Never add compost or fertilizer until plants are growing and continue to fertilize during the time the trench is being filled.  Again use greensand, rock phosphate and, if you wish, a dilute solution of soluble kelp powder.

Keep weed free via mulch during the dormant season.  Carefully pull weeds during the growing season as not to damage asparagus shoots or ferns.

Amend bed every year with compost and mulch.  Do not harvest until the 3rd year so the crowns are super robust to provide spears without compromising plant health and vigor. This means the ferns must remain intact all season long and only be cut down to ground level in the early spring before new spears start to emerge (April?).

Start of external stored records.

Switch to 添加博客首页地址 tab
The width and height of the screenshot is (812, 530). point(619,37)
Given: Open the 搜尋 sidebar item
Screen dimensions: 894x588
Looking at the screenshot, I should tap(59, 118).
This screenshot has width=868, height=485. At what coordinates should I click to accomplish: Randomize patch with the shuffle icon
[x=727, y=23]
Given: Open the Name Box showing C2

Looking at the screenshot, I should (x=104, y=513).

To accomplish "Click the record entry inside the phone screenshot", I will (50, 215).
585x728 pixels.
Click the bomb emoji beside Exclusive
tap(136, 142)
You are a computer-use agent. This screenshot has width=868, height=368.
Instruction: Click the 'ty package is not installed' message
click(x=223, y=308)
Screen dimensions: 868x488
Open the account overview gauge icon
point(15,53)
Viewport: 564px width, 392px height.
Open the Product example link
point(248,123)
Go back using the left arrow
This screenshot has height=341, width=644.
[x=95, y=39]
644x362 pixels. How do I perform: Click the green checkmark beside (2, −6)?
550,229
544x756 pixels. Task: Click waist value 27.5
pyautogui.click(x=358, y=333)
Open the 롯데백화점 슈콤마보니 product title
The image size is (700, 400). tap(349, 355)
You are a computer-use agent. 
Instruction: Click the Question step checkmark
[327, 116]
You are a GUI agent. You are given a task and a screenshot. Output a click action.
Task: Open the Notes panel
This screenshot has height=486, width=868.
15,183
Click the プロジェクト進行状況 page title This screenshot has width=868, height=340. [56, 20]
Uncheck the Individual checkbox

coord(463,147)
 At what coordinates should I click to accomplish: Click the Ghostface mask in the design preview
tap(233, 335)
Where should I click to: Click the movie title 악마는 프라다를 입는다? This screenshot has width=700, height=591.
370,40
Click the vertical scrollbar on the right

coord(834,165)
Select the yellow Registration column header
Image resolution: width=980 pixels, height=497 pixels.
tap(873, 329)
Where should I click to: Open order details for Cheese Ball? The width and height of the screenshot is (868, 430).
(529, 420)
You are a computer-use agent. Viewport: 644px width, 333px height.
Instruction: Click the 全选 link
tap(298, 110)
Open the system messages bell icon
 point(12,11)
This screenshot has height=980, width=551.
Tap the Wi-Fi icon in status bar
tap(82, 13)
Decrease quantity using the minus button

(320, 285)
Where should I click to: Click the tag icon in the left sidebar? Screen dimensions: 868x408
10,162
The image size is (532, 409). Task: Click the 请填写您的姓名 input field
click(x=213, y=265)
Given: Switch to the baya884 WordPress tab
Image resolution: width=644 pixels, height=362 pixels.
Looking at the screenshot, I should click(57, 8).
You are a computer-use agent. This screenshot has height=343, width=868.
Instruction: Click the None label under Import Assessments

Seating your crowns in the prepared trench

Okay, now what?  Be patient. All asparagus whether one year, two or three year old roots, take 2-3 years gaining strength to reach a full yield and, thereafter, produce spears for the next 10-20 years! This means that companions for asparagus must like sun exposure and be able to work around the semi-permanent asparagus.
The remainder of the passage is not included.